Na sexta-feira (17), Apple e Google cederam à pressão do governo da Rússia e removeram das suas lojas oficiais o aplicativo do oposicionista Alexei Navalny. O app, chamado Smart Voting, informava aos eleitores quais candidatos tinham mais chances de derrotar os apoiados pelo governo de Vladimir Putin nas eleições legislativas do último fim de semana. Alexei lidera a oposição a Putin e está cumprindo pena de 2,5 anos de prisão. Via Associated Press (em inglês).

Em agosto, a Apple garantiu que seu sistema de varredura de celulares por fotos de abusos infantis não poderia, de maneira alguma, ser instrumentalizado por pressão de algum governo autoritário. Como se vê, na prática essa garantia não vale muita coisa.

Simplify devolve interfaces simples ao Gmail

Print de uma das interfaces do Simplify, com a lista de e-mails centralizada e um campo de busca no topo.
Imagem: Simplify/Divulgação.

Àqueles que realmente não simpatizam com o novo direcionamento do Gmail, mas precisam ou preferem continuar no e-mail do Google, o Simplify é uma interface mais calma, focada em e-mail, que lembra o que o Gmail já foi um dia — com algumas opções de layout à disposição.

O Simplify foi criado pelo ex-googler Michael Leggett. Ele liderou a equipe de design do Gmail de 2008 a 2012 e cofundou e liderou o design do Google Inbox, uma interface alternativa e inteligente para o Gmail, descontinuada pelo Google em 2019. São credenciais de peso. Vale dizer, o Simplify não tem qualquer ligação com o Google.

O Simplify é pago, custa US$ 2/mês (no plano anual). Uma conta comporta até 10 contas do Gmail. E é isso: não há anúncios, rastreadores, cookies ou qualquer outra interferência. É apenas uma “casca” mais agradável para acessar o Gmail. Para alguns, soa estranho pagar para acessar um serviço que é, em essência, gratuito; para mim, é a mesma lógica de pagar pelo Tweetbot ou qualquer app alternativo do Twitter: a experiência de usuário interfere muito no modo como usamos (e somos usados) por serviços digitais e, sendo assim, não me importo em pagar uns trocados para usufruir de uma mais saudável. Dica do Pedro Venturini.

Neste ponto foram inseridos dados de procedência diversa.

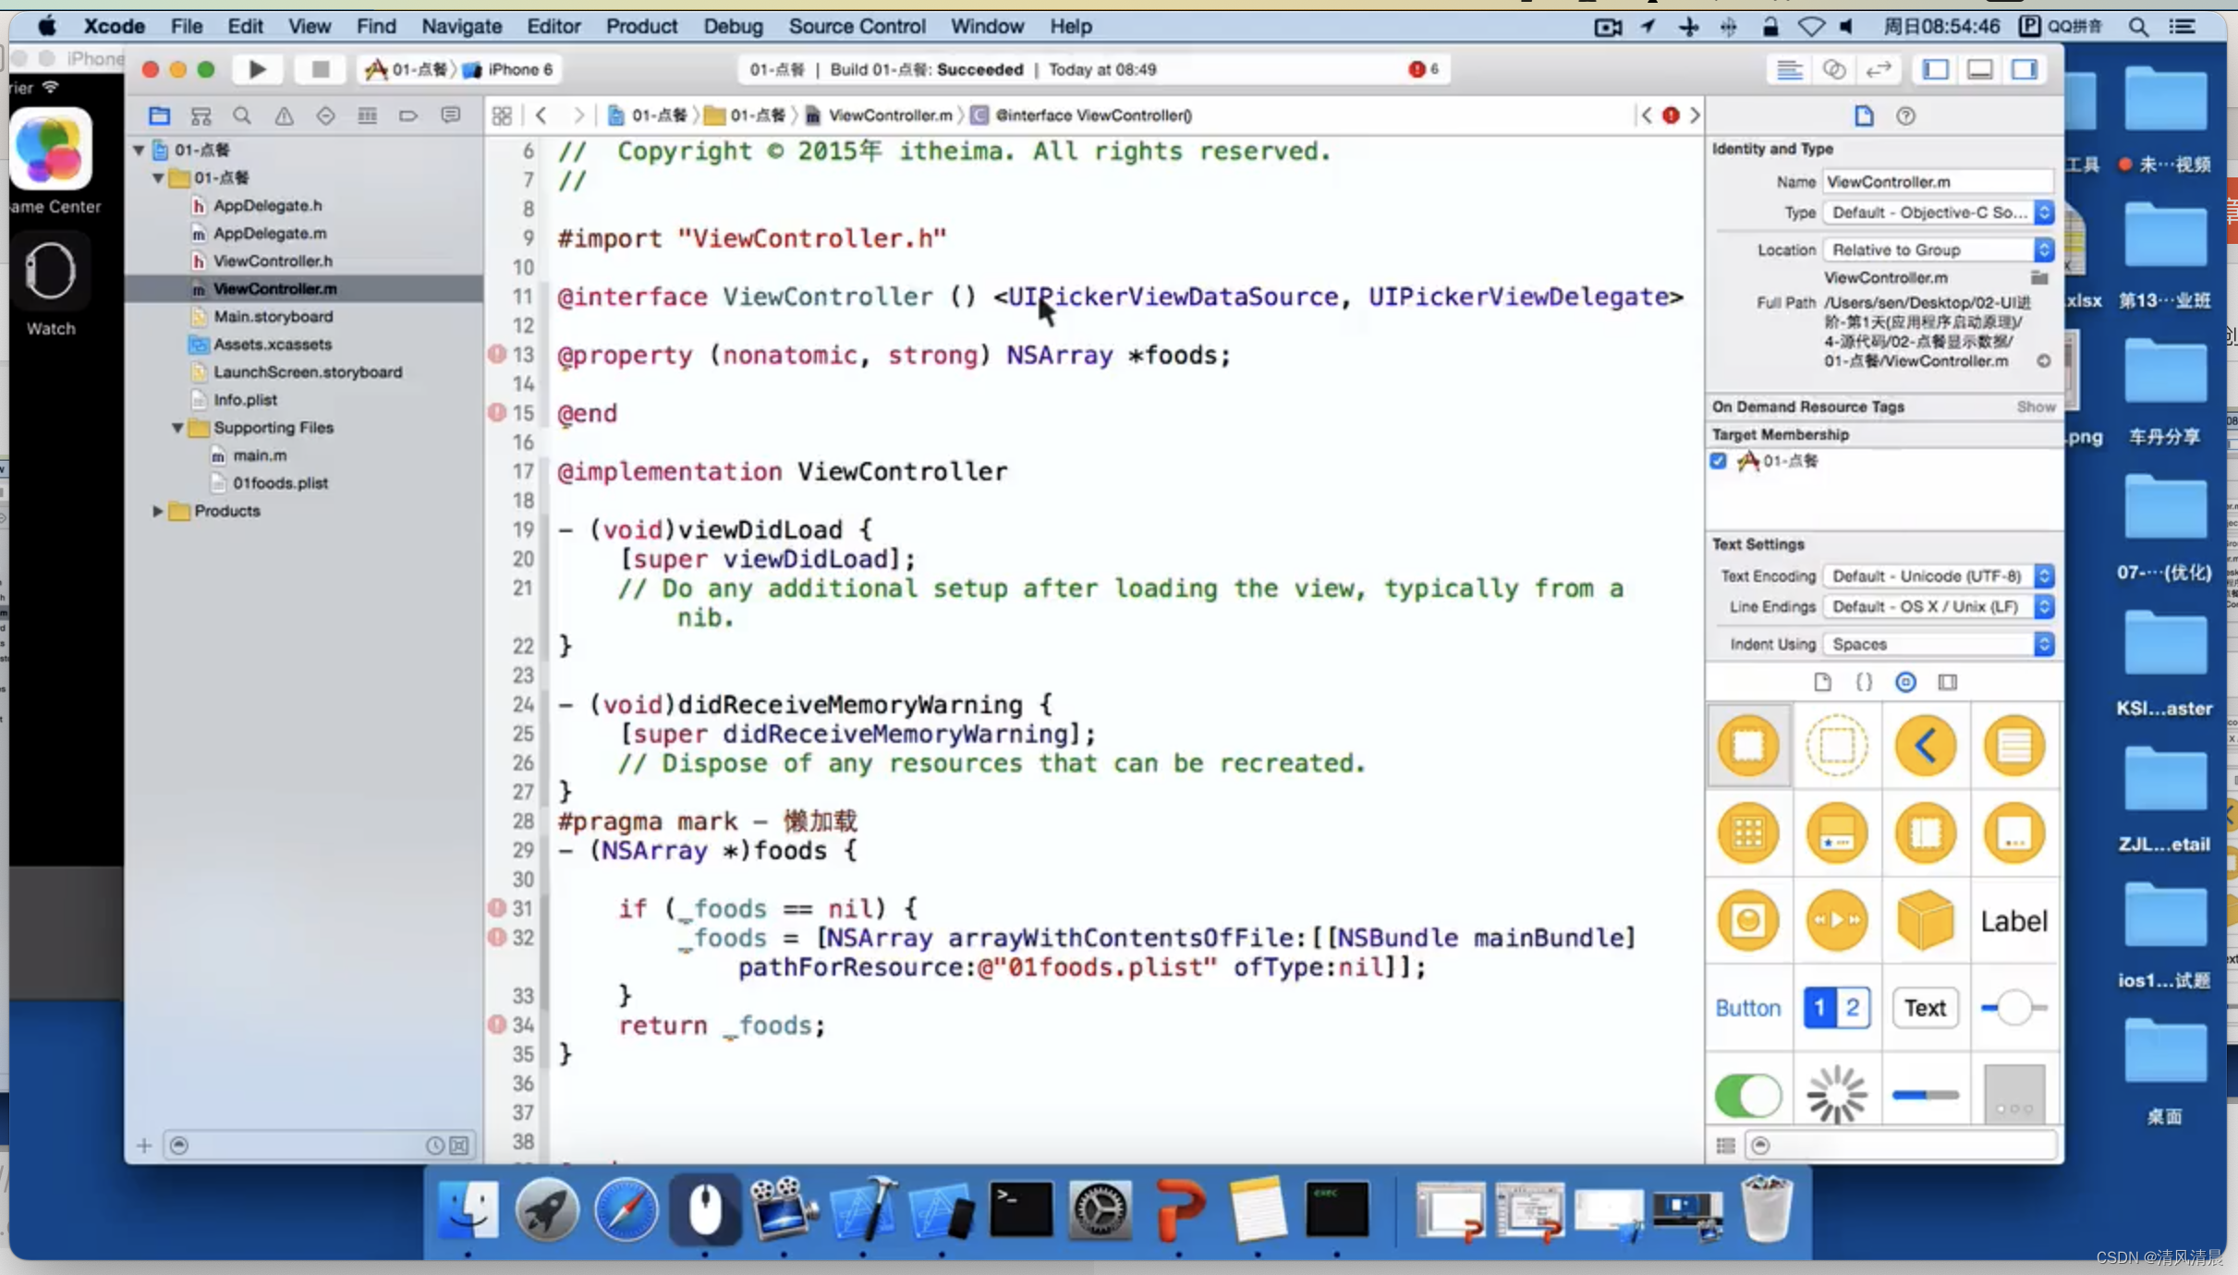Select the back navigation arrow icon
2238x1275 pixels.
(x=541, y=114)
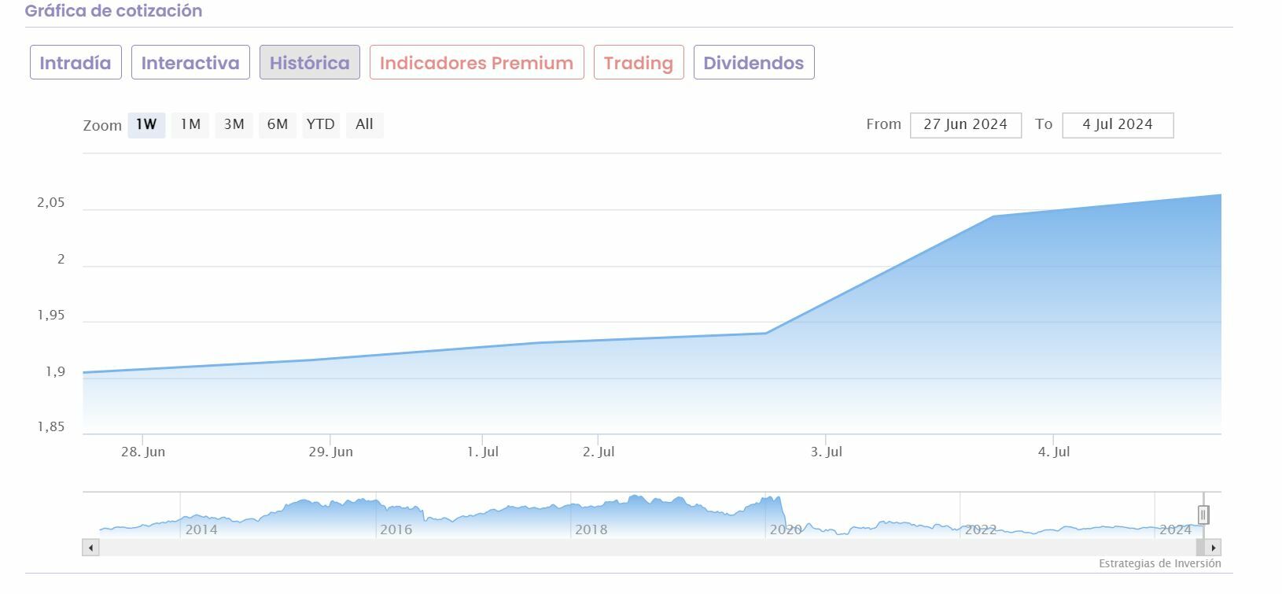Click the navigator left scroll arrow
The height and width of the screenshot is (594, 1282).
coord(90,548)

Google usa o Gmail como base para solução de produtividade em nuvem

Print de uma tela do Gmail/Workspace, com um “espaço” selecionado e duas colunas de conversas em destaque.
Imagem: Google/Divulgação.

O Google liberou os “espaços” no Workspace nesta quarta (8) e algumas outras novidades para a sua suíte de produtividade, como chamadas de voz a partir do app do Gmail. Não sem razão, tem muita gente dizendo por aí que o Gmail está ficando parecido com o Outlook da Microsoft.

O que chama a atenção nessa investida (por vezes confusa) do Google é que ela está sendo toda feita em cima do Gmail, talvez o (único?) produto de comunicação mais bem sucedido do Google. Há uma demanda real, motivada primeiro pela pandemia, agora e ao menos no futuro próximo por arranjos de trabalho híbrido, por soluções mais robustas de produtividade em ambiente corporativo, mas vale questionar se essa investida não alienará a fatia de usuários que só quer ver seu e-mail — e qual o tamanho dela. Via Google (em inglês).